:: What this exercise asks ::
[a] In the cannabis genome article, what is the non-drug strand of the plant used for?
[b] Reproduce the passage of the cannabis genome article between "Essentially, the research" and "for hemp producers.", inclusive.
[c] Write the next part of the cannabis genome article, picking up after its final sentence.

:: Exercise text ::
■ ■ ■ ■ ■ ■ ■

Two Canadian researchers have sequenced the genome of Cannibas sativa in an attempt to break through the plant’s stigma and use it to its full potential .


Due to its past legal status, studies on Cannabis sativa—the plant that produces industrial hemp and marijuana—have lagged behind other plants.   Though it is used as a source of material, nutrition, and medicine, the plant’s association with marijuana has tainted its reputation, said Jon Page, a University of Saskatchewan plant biochemist and co-leader of the study.


“I think more information about how the plant works and how its genetics are organized will help people understand its uses.  And maybe through that, the stigma will slowly erode,” he said. 


Essentially, the research team has  decoded the “blue print” of how the organism works to gain a better understanding of it.  This is the first genome of a medicinal plant to be sequenced.


Page stressed that hemp and marijuana are not the same.  The drug strand, containing psychoactive substances, is used for recreation and medicinal use.  The non-drug strand is used for fiber and seed. 


In their studies, the researchers found that the two strands have  different genomic structures. 


“It may give the public more understanding of why these plants are different,” said Page.


Tim Hughes, a  University of Toronto professor of cellular and biomolecular research, was the other project leader.  He said the results will have practical applications for hemp producers.

■ ■ ■ ■ ■ ■ ■

:: Source data ::
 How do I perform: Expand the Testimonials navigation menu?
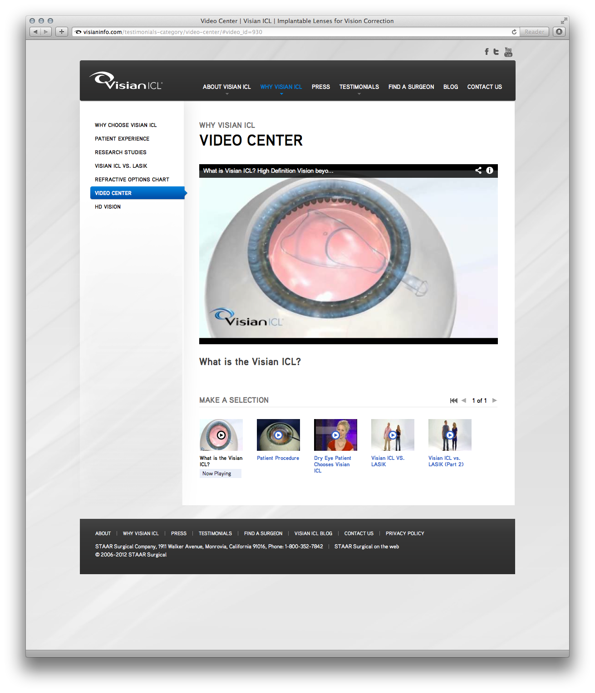(x=359, y=87)
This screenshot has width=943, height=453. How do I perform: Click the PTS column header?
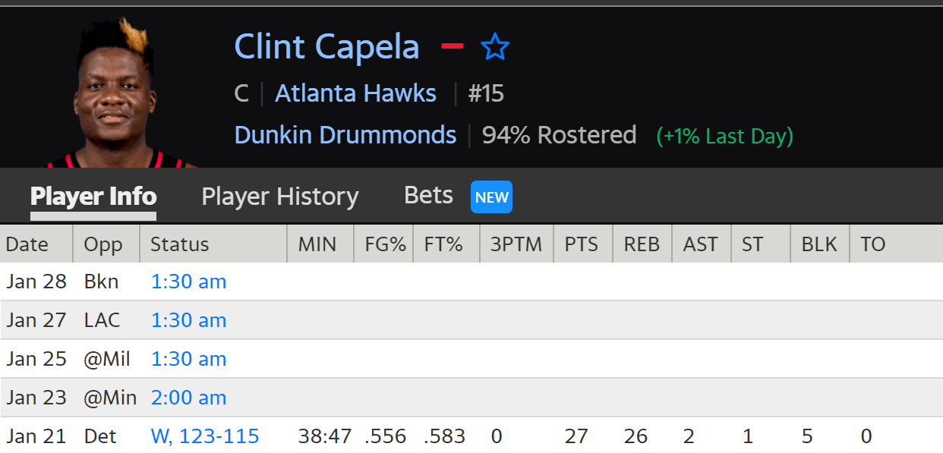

■ ■ ■ ■ ■ ■ ■

:: Per-task answers ::
[a] Fiber and seed.

[b]
Essentially, the research team has  decoded the “blue print” of how the organism works to gain a better understanding of it.  This is the first genome of a medicinal plant to be sequenced.


Page stressed that hemp and marijuana are not the same.  The drug strand, containing psychoactive substances, is used for recreation and medicinal use.  The non-drug strand is used for fiber and seed. 


In their studies, the researchers found that the two strands have  different genomic structures. 


“It may give the public more understanding of why these plants are different,” said Page.


Tim Hughes, a  University of Toronto professor of cellular and biomolecular research, was the other project leader.  He said the results will have practical applications for hemp producers.

[c]
“Right now you need a special license to grow hemp, and hemp makes a tiny amount of THC.  Now (that) we have molecular markers for the enzymes that make THC, it should be possible to screen strains for the absence of these enzymes,” said Hughes. 


The pair hopes that in the future they can breed for hemp without THC so that farmers will no longer have  to license their operations  through Health Canada. 


This year, roughly 25,000 acres of hemp were sewn in Canada. 


The pair chose to make their findings available on a public database, so the research can be shared with other scientists.


“We think that the genome will be useful for answering some basic scientific questions.  For example, we are interested in the idea of domestication,” said Page.


He hopes the information will be used a number of ways, whether it be breeding for healthier oil, better cold tolerance in crops, or improved medicinal use.


Hughes believes more investigation will be done, as their study “certainly makes (the area) more approachable scientifically.”